Consumerism: Shopping ’til the final Dropping? [courtesy Google Images]
Consumerism: Shopping ’til the final Dropping?
[courtesy Google Images]
In every society, everyone who breathes is a “consumer”—but only some people are “producers”.  (For example, we all need to eat, but only some of us actually grow any food.)  Children are born “consumers” but most later mature to become producers.  If we live long enough to become elderly, we lose our ability to produce and, once again, become “consumers”.  All of us are “consumers” who need food, clothes and shelter every day–but only some of us are “producers” able to “produce” more food, clothes and shelter than we personally consume. More, a majority of American “consumers” borrow currency from banks by means of loans or credit cards that allows them to consume-now-pay-later.  These are “consumer-borrowers”.Only a minority of Americans:

  1) produce more wealth than they consume;

 2) store their excess production in the form of monetary savings; and

 3) sometimes make their savings available to be borrowed by others.  These are “producer-lenders

If only because of non-productive children, sick, unemployed, welfare recipients and elderly, there are always more consumer-borrowers than producer-lenders.

Consumer-borrowers tend to be dependents.  Producer-lenders tend to be self-sufficient “independents”.

•  Politicians normally cater to the political majority who consume-borrow and therefore favor inflation (which is “good” for borrowers).

However, politicians also know that they dare not kill the “geese” (producer-lenders) that’re laying the “golden eggs” (generating and saving capital) that can be loaned to the consumer-borrowers.  In the end, the consumer-borrowers are dependent on the producer-lenders just as children must be dependent on their parents.
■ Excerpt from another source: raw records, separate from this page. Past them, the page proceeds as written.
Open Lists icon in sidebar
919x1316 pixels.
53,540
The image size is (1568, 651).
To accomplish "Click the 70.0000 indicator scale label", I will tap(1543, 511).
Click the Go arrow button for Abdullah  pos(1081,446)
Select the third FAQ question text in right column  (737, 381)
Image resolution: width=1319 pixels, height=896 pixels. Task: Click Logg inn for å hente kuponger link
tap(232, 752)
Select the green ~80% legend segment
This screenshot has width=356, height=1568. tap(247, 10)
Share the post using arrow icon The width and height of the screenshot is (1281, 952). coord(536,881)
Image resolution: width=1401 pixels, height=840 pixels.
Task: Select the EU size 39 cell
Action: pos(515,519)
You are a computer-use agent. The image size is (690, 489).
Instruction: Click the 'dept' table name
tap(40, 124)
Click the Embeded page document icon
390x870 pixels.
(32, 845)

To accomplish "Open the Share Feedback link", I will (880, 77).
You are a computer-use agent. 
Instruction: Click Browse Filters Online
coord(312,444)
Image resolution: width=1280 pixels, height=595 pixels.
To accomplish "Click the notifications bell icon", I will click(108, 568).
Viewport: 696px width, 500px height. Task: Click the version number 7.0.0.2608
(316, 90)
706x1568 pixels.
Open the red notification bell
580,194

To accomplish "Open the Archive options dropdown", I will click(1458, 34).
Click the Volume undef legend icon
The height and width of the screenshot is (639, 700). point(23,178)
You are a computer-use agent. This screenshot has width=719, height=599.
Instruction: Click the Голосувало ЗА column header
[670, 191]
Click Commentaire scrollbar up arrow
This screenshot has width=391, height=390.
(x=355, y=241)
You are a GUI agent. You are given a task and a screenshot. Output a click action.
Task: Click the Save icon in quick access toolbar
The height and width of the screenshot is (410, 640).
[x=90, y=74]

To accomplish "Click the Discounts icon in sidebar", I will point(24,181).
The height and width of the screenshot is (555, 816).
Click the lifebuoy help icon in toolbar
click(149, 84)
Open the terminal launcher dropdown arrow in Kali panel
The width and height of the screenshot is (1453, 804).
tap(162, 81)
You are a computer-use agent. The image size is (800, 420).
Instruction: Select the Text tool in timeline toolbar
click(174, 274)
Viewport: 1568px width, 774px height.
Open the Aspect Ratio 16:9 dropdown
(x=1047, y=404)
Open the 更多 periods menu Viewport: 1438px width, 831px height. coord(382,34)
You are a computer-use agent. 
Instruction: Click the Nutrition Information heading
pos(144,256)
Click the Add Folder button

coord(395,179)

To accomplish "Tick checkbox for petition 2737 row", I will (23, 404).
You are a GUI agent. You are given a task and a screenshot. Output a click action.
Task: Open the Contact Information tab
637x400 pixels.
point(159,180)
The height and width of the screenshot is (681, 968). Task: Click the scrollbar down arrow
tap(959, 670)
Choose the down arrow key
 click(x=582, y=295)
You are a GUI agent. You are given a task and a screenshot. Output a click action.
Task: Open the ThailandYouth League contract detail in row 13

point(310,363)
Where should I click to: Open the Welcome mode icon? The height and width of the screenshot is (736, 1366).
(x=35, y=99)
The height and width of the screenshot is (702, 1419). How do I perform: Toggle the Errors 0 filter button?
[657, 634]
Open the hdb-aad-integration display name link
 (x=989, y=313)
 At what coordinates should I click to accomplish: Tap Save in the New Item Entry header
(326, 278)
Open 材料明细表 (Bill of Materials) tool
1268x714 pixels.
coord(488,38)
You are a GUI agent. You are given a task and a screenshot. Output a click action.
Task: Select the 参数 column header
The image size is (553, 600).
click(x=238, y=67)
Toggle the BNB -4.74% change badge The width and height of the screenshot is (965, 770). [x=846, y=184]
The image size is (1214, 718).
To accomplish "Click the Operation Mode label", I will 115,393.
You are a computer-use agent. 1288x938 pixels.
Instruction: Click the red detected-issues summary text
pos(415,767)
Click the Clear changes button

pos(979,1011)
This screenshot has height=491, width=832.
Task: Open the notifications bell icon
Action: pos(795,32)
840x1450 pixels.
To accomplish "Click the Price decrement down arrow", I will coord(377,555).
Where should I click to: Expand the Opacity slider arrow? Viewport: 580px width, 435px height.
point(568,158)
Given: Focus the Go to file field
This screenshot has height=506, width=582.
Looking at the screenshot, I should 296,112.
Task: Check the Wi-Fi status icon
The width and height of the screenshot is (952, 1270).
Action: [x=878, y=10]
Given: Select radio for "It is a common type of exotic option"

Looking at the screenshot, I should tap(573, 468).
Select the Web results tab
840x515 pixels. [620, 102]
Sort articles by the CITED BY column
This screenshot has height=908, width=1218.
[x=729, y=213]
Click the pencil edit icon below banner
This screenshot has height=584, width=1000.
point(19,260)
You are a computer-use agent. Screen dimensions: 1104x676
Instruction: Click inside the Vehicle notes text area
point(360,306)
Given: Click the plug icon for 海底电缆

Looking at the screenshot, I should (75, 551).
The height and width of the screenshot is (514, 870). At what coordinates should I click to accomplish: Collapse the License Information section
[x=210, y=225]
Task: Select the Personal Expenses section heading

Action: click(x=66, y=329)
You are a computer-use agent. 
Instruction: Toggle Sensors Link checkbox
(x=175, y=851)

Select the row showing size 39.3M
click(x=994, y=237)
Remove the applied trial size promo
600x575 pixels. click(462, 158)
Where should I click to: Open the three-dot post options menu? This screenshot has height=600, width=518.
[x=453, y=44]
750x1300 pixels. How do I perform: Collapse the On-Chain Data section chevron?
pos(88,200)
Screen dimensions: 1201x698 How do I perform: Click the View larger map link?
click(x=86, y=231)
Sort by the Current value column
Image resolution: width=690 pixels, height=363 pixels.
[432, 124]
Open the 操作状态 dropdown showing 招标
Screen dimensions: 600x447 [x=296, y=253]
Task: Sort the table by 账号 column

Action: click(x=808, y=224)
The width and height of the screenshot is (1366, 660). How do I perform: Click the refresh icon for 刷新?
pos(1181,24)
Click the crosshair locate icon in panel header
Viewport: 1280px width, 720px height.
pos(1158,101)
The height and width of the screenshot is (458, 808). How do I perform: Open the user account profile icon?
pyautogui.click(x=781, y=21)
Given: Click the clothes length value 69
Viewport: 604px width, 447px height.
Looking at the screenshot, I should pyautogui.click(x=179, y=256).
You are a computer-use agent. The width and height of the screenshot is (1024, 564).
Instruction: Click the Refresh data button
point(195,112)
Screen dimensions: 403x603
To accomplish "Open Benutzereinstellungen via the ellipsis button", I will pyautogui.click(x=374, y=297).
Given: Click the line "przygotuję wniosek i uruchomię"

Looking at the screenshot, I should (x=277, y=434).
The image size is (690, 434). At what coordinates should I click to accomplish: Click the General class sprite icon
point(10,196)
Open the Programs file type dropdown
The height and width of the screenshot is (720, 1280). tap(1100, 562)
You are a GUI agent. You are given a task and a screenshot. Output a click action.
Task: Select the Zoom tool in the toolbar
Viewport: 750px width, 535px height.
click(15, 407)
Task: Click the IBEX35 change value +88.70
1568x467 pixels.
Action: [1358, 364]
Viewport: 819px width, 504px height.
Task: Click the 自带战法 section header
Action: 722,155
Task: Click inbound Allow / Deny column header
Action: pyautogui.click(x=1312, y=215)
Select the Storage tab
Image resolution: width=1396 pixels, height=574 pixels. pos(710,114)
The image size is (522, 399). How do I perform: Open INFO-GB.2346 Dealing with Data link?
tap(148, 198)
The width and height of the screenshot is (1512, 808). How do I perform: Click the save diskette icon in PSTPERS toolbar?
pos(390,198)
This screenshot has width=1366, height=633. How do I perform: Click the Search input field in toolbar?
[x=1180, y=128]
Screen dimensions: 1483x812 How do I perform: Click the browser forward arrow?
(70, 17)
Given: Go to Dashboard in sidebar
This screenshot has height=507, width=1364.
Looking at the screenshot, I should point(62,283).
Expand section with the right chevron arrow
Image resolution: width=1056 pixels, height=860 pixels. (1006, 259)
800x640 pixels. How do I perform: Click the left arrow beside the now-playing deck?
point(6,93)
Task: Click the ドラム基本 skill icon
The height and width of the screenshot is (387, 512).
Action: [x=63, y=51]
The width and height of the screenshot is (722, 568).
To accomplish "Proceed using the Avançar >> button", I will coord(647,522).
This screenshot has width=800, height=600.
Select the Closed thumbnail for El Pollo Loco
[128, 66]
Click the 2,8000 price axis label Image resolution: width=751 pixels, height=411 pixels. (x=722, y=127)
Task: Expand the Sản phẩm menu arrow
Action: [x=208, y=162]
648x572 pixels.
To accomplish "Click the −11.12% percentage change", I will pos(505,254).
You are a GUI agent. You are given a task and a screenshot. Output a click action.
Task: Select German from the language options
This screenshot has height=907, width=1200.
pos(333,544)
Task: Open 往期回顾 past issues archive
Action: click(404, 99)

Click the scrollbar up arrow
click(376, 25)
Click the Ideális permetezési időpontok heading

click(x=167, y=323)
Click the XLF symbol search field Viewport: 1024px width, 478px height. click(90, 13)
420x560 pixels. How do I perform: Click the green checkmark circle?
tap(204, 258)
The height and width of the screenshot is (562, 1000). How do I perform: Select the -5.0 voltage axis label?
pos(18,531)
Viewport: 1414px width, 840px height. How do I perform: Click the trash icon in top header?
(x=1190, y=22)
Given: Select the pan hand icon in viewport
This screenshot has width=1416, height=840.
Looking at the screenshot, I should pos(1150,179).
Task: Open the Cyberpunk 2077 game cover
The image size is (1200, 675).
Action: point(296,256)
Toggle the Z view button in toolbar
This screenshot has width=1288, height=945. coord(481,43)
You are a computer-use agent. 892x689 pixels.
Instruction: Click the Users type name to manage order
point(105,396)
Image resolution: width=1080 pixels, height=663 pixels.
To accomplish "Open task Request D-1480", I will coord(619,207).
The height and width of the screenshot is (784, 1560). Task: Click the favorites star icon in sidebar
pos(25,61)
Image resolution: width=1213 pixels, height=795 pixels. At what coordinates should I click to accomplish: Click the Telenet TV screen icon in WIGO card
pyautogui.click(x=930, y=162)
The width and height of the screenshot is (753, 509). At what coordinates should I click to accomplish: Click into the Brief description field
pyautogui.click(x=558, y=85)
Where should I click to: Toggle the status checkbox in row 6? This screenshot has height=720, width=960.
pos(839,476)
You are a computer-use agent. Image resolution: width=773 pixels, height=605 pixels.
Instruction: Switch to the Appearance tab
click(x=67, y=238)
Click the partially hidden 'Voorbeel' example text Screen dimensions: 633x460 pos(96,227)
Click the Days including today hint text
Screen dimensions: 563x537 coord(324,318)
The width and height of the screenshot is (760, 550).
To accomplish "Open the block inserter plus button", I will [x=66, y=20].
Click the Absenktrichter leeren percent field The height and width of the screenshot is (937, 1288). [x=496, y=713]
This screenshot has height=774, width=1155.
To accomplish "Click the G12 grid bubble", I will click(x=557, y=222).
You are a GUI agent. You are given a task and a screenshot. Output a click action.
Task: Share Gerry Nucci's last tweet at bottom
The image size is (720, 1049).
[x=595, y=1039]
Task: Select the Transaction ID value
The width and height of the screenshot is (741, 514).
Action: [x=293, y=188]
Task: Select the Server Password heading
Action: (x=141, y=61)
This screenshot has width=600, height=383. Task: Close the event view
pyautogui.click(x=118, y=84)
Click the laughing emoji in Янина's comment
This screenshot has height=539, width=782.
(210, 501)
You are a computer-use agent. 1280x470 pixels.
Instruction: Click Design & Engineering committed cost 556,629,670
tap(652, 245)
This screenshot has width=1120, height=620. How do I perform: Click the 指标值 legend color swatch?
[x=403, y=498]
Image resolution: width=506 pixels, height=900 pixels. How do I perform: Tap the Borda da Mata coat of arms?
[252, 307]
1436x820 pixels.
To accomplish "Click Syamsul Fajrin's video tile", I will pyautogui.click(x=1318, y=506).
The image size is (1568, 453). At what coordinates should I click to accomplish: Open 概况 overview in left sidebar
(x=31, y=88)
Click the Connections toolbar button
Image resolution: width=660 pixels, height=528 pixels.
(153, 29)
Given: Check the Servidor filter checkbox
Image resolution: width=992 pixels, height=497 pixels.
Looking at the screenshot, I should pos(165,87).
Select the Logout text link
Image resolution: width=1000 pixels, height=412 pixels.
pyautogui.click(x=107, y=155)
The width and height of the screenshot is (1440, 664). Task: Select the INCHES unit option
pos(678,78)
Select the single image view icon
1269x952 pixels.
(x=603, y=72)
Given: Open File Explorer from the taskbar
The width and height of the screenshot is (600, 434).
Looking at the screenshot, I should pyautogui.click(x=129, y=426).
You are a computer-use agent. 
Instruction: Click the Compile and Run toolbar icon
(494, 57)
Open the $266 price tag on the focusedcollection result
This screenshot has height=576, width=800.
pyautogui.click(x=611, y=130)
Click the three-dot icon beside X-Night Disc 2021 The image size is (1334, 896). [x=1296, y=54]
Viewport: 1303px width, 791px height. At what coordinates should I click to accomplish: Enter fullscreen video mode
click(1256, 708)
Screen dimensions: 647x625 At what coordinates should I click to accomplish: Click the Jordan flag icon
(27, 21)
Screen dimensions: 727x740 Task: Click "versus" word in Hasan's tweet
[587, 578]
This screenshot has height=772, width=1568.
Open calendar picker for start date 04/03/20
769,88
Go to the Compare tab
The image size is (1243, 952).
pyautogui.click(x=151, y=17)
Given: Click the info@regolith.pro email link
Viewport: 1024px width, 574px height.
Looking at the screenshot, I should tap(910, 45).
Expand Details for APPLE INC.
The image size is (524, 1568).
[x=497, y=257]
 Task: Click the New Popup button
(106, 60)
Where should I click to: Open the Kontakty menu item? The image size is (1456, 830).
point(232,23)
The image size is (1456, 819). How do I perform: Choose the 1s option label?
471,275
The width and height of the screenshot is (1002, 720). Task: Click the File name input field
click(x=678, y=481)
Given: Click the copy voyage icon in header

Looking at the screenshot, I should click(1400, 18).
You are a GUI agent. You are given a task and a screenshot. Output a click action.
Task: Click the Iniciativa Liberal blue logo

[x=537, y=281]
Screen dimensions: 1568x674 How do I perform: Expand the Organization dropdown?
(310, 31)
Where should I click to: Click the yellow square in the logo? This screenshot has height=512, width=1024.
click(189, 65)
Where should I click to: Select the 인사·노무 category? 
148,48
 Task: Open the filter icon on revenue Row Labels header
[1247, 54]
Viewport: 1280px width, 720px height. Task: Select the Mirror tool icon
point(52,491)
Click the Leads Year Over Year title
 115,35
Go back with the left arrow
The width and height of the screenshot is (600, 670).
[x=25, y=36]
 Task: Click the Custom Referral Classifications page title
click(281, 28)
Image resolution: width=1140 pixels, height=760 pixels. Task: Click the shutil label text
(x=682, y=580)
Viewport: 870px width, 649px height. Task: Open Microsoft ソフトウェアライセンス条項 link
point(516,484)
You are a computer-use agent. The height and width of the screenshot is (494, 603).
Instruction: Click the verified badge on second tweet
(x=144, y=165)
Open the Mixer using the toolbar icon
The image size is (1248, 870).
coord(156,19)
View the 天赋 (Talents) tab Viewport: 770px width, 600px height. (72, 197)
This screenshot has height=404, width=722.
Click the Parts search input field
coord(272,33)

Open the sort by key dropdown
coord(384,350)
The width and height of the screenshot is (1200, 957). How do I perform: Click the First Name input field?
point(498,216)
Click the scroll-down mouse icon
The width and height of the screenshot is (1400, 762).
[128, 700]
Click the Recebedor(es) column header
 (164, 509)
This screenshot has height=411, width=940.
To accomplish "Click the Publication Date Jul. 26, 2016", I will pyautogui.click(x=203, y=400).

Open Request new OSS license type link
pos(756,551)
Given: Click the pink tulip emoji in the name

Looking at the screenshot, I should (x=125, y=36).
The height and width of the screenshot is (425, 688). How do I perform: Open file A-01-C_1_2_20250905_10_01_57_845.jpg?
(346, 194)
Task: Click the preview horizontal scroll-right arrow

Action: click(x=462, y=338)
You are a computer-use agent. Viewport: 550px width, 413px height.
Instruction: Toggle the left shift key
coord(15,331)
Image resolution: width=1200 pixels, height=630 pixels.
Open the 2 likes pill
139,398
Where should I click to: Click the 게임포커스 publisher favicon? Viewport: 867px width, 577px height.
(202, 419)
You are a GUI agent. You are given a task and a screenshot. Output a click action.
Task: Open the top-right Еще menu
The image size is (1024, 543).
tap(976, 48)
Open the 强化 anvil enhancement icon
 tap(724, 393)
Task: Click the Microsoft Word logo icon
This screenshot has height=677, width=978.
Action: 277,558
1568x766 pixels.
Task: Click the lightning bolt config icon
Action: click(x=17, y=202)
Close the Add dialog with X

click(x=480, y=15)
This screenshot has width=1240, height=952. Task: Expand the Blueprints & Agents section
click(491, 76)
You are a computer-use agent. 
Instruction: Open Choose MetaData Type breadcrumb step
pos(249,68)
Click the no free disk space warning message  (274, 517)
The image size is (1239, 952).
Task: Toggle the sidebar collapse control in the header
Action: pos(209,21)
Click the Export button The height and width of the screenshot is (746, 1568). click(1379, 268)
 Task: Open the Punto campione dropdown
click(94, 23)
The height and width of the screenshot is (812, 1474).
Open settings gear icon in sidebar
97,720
However, while politicians openly provide bread, circuses and inflation for the cheering masses of consumer-borrowers, they must also secretly provide a source of funds, tax-breaks, etc. to the producer-lenders to keep them from losing all their capital to inflation, and going broke.  Once the producers go broke or are otherwise rendered non-productive, the economy will collapse for lack of more funds to sooth the savage consumers (borrowers) and the consumers will tend to starve or even die.

Politicians must therefore openly favor the majority of consumer-borrowers and secretly favor the minority of producer-lenders.  We see this dichotomy in congressmen and senators who openly favor the majority of Americans who are consumer-borrowers but secretly take bribes (“political campaign contributions”) from the wealthy producer-lenders.

But where’s the “line” between favoritism for borrowers and favoritism for lenders?  How do politicians know how to properly balance the interests of borrowers against those of lenders?

And what happens if a particular cadre of politicians vote to grant too much favor to one side or the other?  Is there a level of imbalance between consumer-borrowers and producer-lenders that, once exceeded, can tip the whole economy into collapse and thereby ruin both creditors and borrowers?

•  Inflation encourages and allows consumer-borrowers to rob producer-lenders. Inflation subsidizes borrowers and is sometimes even viewed by borrowers as a right or “entitlement”.

Deflation encourages people to save rather than borrow or even lend.  Money saved is usually money not spent.  By discouraging people from borrowing and spending, deflation slows the economy, decreases profits, increases unemployment, makes the fiat currency even more deflated (more valuable) and the existing loans less payable.

But the fact remains that both inflation and deflation are a kind of lies and a means to rob people.  Given that both inflation and deflation encourage some sort of robbery, both inflation and deflation are immoral.

•  Could it be that at least some of the public eventually senses this immorality and therefore refuses to play the fiat currency “game”? Does part of the public understand that, by means of inflation, they’re being led, manipulated, and taught to do “tricks” (borrow and spend fictional currency) much like dogs are taught to do tricks by giving them “doggy treats”?

Is that possible?  Yes.

Is it likely?  No.  I doubt that we’ll ever see a generation that complains about receiving too many “doggy treats”.

Is government currently less able to cause the consumer-borrowers to perform “tricks” (borrow currency to buy a house) with inflation (the “doggy treat” of repaying their loans with “cheaper dollars”) because consumer-borrowers don’t want to live like dogs being “tricked” into stimulating the economy by robbing their creditors?

Again the answer is No.  The question presumes a level of honor and integrity in most people that’s a wonderful ideal and a fairly rare reality.

Could it be that the producer-lenders are sick of being robbed, and are quitting the fiat currency game by refusing to lend to consumers who expect to pay their debts with cheaper dollars?